Data items:
---------------

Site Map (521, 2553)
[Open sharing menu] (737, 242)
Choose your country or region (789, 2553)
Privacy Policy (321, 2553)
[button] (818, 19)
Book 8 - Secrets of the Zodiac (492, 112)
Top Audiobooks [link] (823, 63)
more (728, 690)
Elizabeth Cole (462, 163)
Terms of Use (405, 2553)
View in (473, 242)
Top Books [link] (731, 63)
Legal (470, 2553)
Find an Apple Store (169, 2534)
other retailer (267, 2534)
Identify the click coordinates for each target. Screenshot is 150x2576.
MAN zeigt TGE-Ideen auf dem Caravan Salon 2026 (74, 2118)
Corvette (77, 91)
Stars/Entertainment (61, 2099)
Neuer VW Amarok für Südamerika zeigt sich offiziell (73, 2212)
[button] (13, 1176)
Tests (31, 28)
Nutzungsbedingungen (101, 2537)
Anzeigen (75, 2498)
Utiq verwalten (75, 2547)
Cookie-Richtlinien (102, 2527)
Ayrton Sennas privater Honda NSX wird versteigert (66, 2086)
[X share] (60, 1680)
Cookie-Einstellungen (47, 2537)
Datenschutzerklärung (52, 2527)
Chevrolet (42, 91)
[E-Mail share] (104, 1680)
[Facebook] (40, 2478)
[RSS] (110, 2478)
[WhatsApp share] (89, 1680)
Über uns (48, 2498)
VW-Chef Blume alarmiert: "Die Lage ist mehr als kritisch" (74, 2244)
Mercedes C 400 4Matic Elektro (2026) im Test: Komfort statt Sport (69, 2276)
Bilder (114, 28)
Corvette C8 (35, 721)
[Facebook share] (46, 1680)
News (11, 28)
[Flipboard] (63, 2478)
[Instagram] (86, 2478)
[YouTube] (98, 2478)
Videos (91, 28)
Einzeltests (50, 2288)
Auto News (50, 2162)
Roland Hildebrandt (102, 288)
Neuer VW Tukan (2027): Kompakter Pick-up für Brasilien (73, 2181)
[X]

---------------

WHAT IS NEEDED
Set down, unchanged, only those lines above that fall between the line with "Book 8 - Secrets of the Zodiac (492, 112)" and the line with "Cookie-Richtlinien (102, 2527)", the two end lines included.

YOUR SOLUTION
Book 8 - Secrets of the Zodiac (492, 112)
Top Audiobooks [link] (823, 63)
more (728, 690)
Elizabeth Cole (462, 163)
Terms of Use (405, 2553)
View in (473, 242)
Top Books [link] (731, 63)
Legal (470, 2553)
Find an Apple Store (169, 2534)
other retailer (267, 2534)
Identify the click coordinates for each target. Screenshot is 150x2576.
MAN zeigt TGE-Ideen auf dem Caravan Salon 2026 (74, 2118)
Corvette (77, 91)
Stars/Entertainment (61, 2099)
Neuer VW Amarok für Südamerika zeigt sich offiziell (73, 2212)
[button] (13, 1176)
Tests (31, 28)
Nutzungsbedingungen (101, 2537)
Anzeigen (75, 2498)
Utiq verwalten (75, 2547)
Cookie-Richtlinien (102, 2527)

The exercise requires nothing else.